Karin Swann-Rubenstein is a writer and licensed therapist with degrees in political philosophy, communication and psychology. She is a student of the Diamond Approach, a mother of twin boys and an ardent citizen of this planet. Her deepest interests revolve around the inner (healing) work necessary to craft a different future peopled by more empowered women, more attuned men, and a humbler humanity offering greater care for all things vulnerable, inter-dependent and of-this-earth. She lives at the intersection between psychology, social justice, spirituality, politics and the post-patriarchal (r)evolution. She also lives in Berkeley, CA with her husband, sons and 2 dogs.
Birth of a Blog
Shortly after Trump’s election, I began sharing reflections on Facebook in an earnest attempt to make sense of an unraveling America and an increasingly unhinged and upside-down world. These posts included thoughts about men, the men who had elected Donald Trump, and other men – all of them – the men we will need to effectively change the world in all the ways so sorely needed right now. The posts also included essays and poems speaking to my own struggles and transformations turning towards the anxiety, anger, and grief I experienced as a woman and citizen during these Trump years.

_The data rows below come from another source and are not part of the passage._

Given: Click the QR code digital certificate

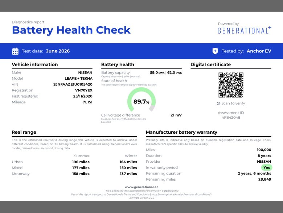Looking at the screenshot, I should tap(231, 85).
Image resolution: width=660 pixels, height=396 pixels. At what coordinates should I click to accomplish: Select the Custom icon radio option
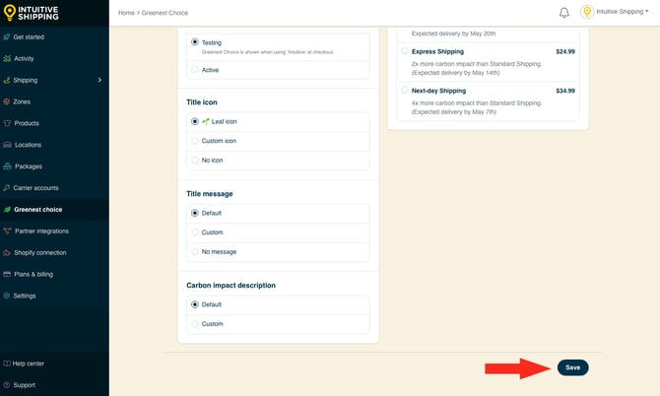[x=195, y=141]
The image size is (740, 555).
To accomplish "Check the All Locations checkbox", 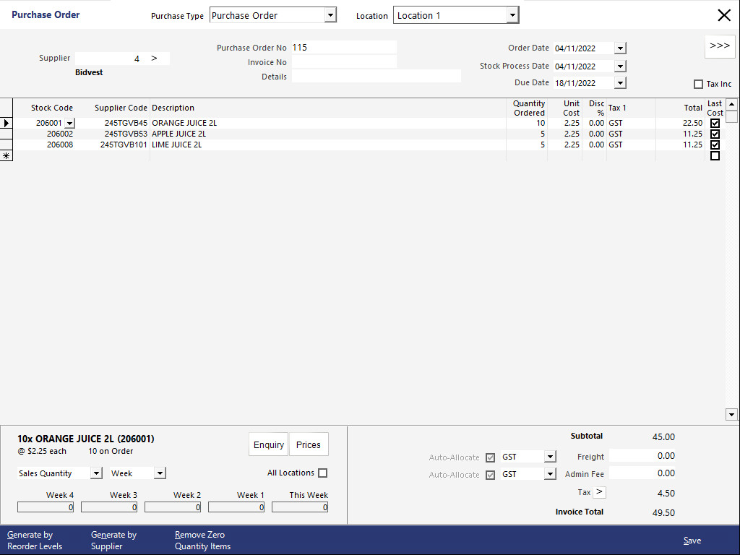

As anyone with a devoted practice of journaling knows, words can chronicle our experiences retroactively, but they can also help us open, discover and unfold. Writing has been my ally through these past three years, insistently urging me to record my experience because what we are going through now as women and citizens of all backgrounds and genders matters. Many of us are struggling with the stories coming out of D.C. and Wall Street, but if we hope to forge different stories moving forward, it will be because as the old one falls apart, and we fall apart watching it, we rise up on the other side to write something new, from the inside out.
Over the last two years of posting on Facebook, and also on Medium.com, various friends have encouraged me to collect my writing in one place. To those who valued my voice and reached out to say so, thank you! Truly. I wrote without much expectation that people would respond but because I felt I had to. That you responded is an added gift. So, here it is, nine months later. (Yes, that’s not lost on me!)

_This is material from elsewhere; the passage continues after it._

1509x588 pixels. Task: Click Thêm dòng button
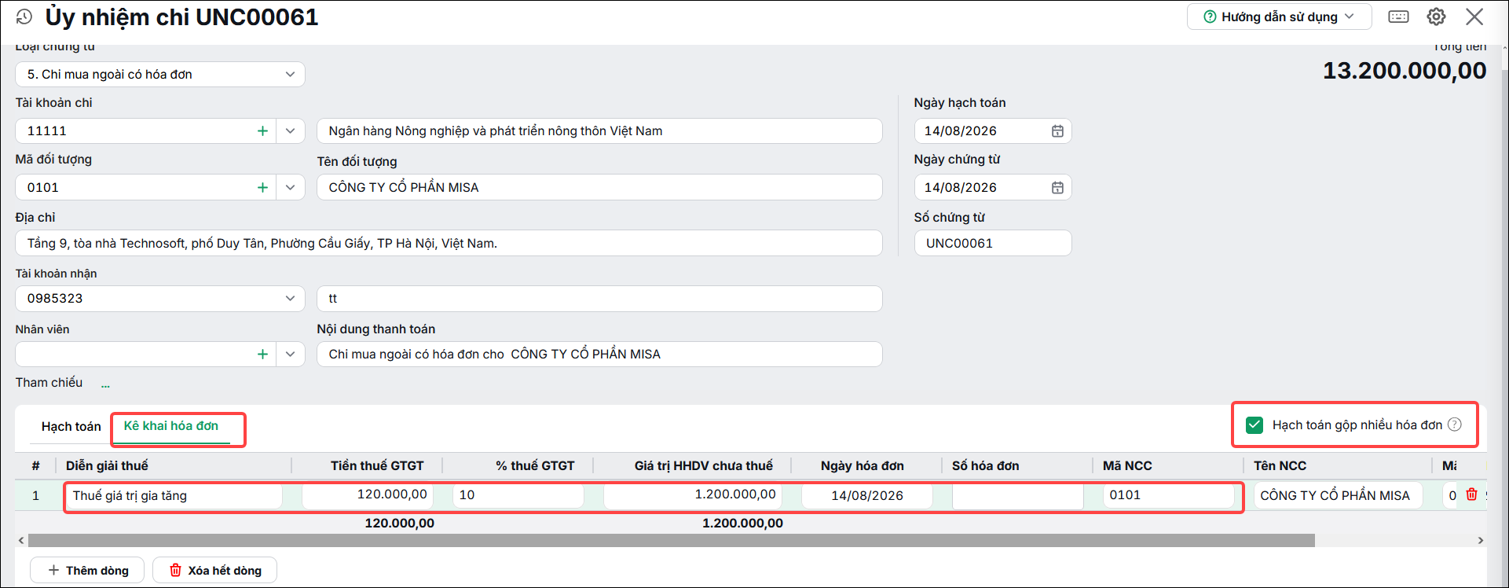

I’ve chosen to take this blog live on Indigenous People’s Day. Somewhere between 1937, when Columbus Day became a US holiday, and 1996, the first year a US state revised the name to Indigenous People’s Day, a post-patriarchal revolution has been unfolding. This renaming reflects a shift in consciousness from a history valuing colonization, domination, and consumption to one that hopes to honor the original cultures on this continent and their more attuned relationship to nature and a balance of masculine and feminine principles. My writing is born in the tension and creativity between these two cultures, the territory between the values of a patriarchal past that are no longer serving us and the values of a future we are being pressed to forge on a planetary home demanding our attention and respect.
The challenges we are facing in these times are, in my view no accident. Our anxiety, stress, restlessness, and loneliness are a calling from our disquieted all-too-human souls to birth something new. This pain that precedes new life is a truth deeply imprinted on all our bodies (and our mother’s) at birth, but, as with all births, there’s also excitement and potential in our midst. When, individually and collectively, we trust the journey we are being invited to take – following our wounds and misgivings to their depths – we’re able to reconnect with ourselves, others and nature with newfound meaning and purpose.
When you join me on this blog, you join in the chorus I have joined. We sing the song we can’t help ourselves from singing when we reconnect with the precious, inter-being of Life on this stunningly beautiful Earth. It is a song … that is already singing us.